MURAT EMİR (Ankara) - Sayın Başkan, değerli milletvekilleri; yap-işlet-devret modelleriyle özellikle köprü ve otoyollar yapıldı; yapan firmalara, yandaş firmalara da olağanüstü kolaylıklar sağlandı, geçiş garantileri, araç garantisi, yolcu garantisi sağlandı ama öylesine bu yolları, otobanları, köprüleri devretmişiz ki öylesine vazgeçmişiz ki kamu araçları bile, kamu görevi yapmaya giden araçlar bile geçiş ücreti ödemek zorunda kalıyorlar. Zaten geçeceğinden çok daha fazla garantiler verilmiş nitekim zamanın Ulaştırma Bakanının 4 milyar dolarlık bir ekstradan hak sağladığı şimdi de konsorsiyumun tekrar CEO'su olduğunu biliyoruz yani koltuktan kalkmış, kendi CEO'su olduğu şirkete avantajı sağlamış, geri gelmiş aynı koltuğa oturmuş ama bir şeyi unutmuşlar: Ambulanslara, Jandarmanın araçlarına, kamu araçlarına bir kolaylık sağlamayı dahi akıllarına getirmemişler. Devleti böylesine bir akıl yönetiyor. Nitekim en son gördük, dün görüntülere yansımıştı; Fethiye-Dalaman arasındaki köprüde tünel geçişinde Jandarma ekipleri ücret ödeyerek geçmek zorunda kaldılar. Bu kabul edilemez.

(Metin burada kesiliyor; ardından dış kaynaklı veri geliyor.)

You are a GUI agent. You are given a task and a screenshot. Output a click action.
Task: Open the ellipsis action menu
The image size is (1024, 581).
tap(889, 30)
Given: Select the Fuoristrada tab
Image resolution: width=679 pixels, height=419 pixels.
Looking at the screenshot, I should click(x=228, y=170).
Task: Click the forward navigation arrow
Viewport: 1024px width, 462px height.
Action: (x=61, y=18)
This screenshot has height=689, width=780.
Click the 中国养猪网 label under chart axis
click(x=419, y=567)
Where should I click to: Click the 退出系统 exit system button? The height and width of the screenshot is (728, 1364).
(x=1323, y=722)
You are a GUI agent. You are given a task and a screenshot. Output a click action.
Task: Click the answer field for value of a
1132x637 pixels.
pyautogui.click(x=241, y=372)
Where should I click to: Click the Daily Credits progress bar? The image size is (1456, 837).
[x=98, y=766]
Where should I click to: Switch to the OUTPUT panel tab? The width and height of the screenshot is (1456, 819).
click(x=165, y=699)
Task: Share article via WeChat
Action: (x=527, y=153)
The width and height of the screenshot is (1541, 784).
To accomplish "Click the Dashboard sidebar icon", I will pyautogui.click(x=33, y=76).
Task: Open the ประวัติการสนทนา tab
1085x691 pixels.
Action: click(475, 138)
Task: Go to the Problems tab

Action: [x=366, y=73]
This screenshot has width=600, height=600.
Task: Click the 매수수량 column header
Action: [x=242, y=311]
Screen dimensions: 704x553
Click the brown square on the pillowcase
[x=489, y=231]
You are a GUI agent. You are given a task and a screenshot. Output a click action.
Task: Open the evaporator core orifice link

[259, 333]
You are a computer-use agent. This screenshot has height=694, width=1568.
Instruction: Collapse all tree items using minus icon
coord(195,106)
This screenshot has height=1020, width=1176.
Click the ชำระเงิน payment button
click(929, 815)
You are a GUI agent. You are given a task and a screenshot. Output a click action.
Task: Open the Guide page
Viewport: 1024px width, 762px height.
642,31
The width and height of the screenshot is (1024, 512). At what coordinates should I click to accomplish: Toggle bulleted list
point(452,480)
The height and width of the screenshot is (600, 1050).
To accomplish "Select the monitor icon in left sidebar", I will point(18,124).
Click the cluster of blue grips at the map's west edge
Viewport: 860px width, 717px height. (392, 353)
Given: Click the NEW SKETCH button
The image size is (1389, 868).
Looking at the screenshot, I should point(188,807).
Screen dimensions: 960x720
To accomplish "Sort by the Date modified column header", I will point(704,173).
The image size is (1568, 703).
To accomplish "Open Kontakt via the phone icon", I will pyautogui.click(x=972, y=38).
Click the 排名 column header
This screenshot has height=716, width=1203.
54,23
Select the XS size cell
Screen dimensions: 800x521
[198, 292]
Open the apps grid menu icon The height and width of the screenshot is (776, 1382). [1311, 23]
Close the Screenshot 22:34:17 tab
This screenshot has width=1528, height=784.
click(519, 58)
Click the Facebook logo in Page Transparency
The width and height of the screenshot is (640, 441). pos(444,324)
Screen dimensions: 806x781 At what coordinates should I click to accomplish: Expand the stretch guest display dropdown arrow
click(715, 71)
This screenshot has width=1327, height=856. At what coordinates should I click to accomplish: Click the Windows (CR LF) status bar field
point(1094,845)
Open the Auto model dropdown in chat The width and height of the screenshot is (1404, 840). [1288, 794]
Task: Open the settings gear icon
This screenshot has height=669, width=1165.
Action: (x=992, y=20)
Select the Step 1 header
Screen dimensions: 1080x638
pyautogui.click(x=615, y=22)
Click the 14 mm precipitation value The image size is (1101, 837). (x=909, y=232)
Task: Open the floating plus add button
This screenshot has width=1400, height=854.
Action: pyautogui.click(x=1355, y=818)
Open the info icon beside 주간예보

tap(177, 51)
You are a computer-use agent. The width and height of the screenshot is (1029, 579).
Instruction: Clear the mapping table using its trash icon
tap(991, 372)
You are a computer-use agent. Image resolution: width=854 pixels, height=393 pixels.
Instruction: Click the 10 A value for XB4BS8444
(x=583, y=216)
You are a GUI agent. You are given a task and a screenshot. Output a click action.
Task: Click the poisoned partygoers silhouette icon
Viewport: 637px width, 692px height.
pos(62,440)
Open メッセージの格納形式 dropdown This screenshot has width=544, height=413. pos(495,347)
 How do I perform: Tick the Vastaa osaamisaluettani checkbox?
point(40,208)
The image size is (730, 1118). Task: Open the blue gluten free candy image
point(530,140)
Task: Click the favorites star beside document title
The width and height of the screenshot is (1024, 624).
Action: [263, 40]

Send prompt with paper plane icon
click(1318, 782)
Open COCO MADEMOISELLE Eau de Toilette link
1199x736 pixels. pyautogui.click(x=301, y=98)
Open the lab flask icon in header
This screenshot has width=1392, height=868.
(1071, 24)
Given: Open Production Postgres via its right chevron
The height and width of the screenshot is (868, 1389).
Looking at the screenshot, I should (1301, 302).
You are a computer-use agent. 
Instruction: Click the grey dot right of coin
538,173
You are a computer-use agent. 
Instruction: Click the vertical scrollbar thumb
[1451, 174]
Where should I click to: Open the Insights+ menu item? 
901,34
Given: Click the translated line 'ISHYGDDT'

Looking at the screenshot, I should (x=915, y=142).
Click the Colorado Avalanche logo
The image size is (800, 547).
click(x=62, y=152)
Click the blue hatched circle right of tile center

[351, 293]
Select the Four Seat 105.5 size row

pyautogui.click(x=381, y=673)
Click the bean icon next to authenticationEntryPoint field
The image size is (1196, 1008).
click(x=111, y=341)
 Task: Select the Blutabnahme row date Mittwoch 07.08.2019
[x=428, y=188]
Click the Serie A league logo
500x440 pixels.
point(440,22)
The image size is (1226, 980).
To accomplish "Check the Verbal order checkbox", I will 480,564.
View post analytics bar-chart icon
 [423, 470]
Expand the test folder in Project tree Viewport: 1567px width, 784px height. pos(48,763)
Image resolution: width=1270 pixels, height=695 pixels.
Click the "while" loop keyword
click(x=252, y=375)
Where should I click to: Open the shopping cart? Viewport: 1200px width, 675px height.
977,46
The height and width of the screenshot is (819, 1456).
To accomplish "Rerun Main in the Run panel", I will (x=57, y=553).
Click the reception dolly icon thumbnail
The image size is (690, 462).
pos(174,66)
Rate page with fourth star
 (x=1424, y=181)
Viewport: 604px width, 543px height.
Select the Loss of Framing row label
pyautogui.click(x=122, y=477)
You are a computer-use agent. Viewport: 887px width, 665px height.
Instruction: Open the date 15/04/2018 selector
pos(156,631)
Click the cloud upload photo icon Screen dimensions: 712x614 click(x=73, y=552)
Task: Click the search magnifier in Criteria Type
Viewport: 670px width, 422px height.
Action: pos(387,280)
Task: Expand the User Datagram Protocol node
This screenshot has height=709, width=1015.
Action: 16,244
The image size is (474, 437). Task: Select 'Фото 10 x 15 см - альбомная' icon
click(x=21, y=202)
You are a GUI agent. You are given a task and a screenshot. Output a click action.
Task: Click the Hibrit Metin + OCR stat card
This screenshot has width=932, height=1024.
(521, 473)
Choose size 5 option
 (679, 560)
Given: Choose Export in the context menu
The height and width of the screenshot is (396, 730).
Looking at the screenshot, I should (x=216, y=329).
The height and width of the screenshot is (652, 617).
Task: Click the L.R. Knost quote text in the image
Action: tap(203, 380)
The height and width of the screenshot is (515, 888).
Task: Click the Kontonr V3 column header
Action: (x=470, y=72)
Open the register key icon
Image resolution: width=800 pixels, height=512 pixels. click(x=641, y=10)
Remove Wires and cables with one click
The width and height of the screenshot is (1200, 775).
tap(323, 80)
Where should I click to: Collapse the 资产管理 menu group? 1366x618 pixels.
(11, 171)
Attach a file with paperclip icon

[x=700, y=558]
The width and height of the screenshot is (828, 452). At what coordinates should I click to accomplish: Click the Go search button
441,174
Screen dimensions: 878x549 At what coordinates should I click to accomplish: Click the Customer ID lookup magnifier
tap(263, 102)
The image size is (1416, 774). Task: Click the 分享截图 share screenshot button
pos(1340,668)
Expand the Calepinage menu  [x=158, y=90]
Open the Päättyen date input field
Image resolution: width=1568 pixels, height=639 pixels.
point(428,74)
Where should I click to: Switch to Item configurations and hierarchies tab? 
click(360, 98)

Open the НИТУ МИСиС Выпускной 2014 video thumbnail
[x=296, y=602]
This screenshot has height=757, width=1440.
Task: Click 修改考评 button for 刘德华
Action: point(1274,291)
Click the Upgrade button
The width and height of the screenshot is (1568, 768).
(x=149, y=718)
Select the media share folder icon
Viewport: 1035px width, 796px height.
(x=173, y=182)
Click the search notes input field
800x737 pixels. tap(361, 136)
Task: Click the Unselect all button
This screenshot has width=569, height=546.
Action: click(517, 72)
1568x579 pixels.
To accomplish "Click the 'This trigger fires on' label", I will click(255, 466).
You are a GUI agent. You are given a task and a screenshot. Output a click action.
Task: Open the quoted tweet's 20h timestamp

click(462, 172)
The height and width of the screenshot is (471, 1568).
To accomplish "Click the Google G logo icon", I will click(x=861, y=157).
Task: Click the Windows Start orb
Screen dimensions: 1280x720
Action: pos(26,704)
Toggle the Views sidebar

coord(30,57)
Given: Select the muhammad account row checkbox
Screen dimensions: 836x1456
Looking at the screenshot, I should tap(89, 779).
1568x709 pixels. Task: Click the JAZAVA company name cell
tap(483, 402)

Yine, dün Samsun'da Sayın Bakan Murat Kurum'un halkın gerçeklerinden ne kadar kopuk olduğu ve seçimleri niye kaybettiği apaçık ortaya çıktı. Bir kadın vatandaşımız yaklaşıyor, derdini anlatmaya çalışıyor ama sorunları dinlemek ve sorunları çözmek durumunda olan, o sorunları çözmeye dönük çözüm önerileri getirmek durumunda olan Sayın Bakan, bir yandan bu vatandaşımıza sadaka verir gibi, bir dilenciye sadaka verir gibi eline kart sıkıştırmaya çalışıyorlar, para sıkıştırmaya çalışıyorlar.

Sayın milletvekilleri, buradan sesleniyoruz Sayın Bakana: Bu milletin vakarını asla unutmasınlar ve bu milleti böylesine sadaka alacak duruma düşürenler kendileri, emeklilere sadece 2.500 lira maaş artışı öngörenler, vatandaşa sadaka verir gibi maaş artışı yapanlar vatandaşı düşürdükleri durumu biliyorlar ama kimsenin, kimsenin bu insanların, vatandaşlarımızın onuruyla oynamaya hakkı yoktur. Sayın Murat Kurum'dan bir an evvel özür dilemesini bekliyoruz. Onun oturduğu koltuk, asgari ücrete, emekli maaşına zam yapması gereken, çözüm bulması gereken koltuktur.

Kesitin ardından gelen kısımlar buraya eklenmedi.